When people say “storm tracking radar system,” they usually mean three layers working together:
- Data source – U.S. Doppler radar from the NEXRAD/WSR‑88D network run by NOAA/NWS. (NEXRAD overview)
- Delivery & processing – how that radar data reaches you or your app (web tiles, OGC services, Level‑II feeds, or archives).
- Visualization & alerts – the apps and dashboards you actually look at when storms approach.
In the United States, the National Weather Service radar portal at radar.weather.gov is the authoritative starting point. NWS also exposes radar as machine‑readable OGC services specifically designed for applications to ingest. (NWS Radar)
At Clime, we focus on that third layer for most users: turning NOAA‑based radar, lightning, hurricane, and wildfire data into an interactive, mobile‑first map you can read in seconds. (Clime app overview)
How do you set up a simple but robust storm‑tracking workflow?
If your goal is personal safety, family preparedness, or basic operations (schools, churches, small businesses), you can build a dependable setup in an afternoon.
1. Anchor everything on NWS radar and warnings
- Bookmark the national radar portal at radar.weather.gov in your browser. It’s NOAA’s official entry point and gives you national and regional mosaics. (NWS Radar)
- For quick manual checks, follow NWS’s own advice: start at radar.weather.gov, then drill down to your local radar site.
2. Put Clime on every critical device
- Install Clime on all phones and tablets used for decision making (yours, partner’s, key staff).
- Sign in with the same app store ID so your subscription and settings follow you.
- Add saved locations for home, work, school, and any vulnerable sites (campgrounds, depots, etc.).

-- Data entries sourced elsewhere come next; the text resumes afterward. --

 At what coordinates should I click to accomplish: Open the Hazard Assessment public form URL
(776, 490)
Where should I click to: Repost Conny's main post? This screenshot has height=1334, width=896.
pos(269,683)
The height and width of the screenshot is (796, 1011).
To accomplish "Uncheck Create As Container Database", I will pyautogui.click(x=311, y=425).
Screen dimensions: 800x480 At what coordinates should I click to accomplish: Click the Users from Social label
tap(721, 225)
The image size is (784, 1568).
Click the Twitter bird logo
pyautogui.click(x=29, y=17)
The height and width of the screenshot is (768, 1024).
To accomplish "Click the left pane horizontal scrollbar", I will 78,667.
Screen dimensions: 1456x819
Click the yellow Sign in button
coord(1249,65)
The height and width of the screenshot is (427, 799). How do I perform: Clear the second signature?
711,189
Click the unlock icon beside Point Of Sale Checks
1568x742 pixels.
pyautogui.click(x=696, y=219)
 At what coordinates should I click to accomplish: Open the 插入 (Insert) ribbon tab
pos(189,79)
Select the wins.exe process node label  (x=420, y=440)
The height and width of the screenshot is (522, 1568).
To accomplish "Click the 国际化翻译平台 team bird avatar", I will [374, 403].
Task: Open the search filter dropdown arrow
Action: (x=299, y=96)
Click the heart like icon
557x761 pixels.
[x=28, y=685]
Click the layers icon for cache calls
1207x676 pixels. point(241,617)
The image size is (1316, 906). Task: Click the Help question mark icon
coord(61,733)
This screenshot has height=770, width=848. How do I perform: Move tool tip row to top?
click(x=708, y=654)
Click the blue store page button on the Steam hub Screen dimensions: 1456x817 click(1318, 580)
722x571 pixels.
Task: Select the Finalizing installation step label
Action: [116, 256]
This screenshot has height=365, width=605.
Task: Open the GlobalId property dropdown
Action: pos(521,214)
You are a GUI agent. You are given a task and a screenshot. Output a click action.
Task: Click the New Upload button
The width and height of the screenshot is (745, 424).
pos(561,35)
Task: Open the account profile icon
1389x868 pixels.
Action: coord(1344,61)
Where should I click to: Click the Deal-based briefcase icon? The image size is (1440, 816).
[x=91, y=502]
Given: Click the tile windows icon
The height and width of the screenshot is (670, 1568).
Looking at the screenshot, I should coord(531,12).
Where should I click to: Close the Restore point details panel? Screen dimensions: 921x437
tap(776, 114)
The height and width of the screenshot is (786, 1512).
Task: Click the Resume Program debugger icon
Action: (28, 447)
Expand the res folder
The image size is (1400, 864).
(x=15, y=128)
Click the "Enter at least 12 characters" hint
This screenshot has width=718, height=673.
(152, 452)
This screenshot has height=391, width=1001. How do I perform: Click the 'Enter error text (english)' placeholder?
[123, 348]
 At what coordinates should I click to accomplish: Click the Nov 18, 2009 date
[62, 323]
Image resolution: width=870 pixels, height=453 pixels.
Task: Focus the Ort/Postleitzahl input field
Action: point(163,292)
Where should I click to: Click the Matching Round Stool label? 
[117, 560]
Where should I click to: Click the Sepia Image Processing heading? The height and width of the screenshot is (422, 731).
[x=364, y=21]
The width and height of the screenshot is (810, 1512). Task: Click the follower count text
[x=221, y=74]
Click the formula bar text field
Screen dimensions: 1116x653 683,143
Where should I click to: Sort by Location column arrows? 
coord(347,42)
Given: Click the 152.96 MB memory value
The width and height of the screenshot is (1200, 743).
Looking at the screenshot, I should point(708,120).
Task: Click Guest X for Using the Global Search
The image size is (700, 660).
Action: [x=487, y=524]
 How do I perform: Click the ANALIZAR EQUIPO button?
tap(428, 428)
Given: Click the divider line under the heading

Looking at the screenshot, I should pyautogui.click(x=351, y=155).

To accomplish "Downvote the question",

Premium users can enable severe weather and rain alerts for all saved locations and get a lightning and hurricane tracker right on the map. (Clime on App Store)
3. Define alert and monitoring roles
- Choose one “primary monitor” who watches radar during events.
- Define simple triggers, for example: “When a severe thunderstorm warning includes our county, we move vehicles under cover.”
- During active weather, keep Clime’s radar loop open on a tablet plus the NWS web radar on a larger screen.
For most U.S. households and small teams, this combination—NWS radar as the authority and Clime as the always‑with‑you viewer and alerting layer—is enough to track storms confidently without a complex technical build.
How do you configure NWS OGC radar services for apps and dashboards?
If you’re building your own web map, internal dashboard, or GIS view, you’ll want application‑ready feeds instead of static images.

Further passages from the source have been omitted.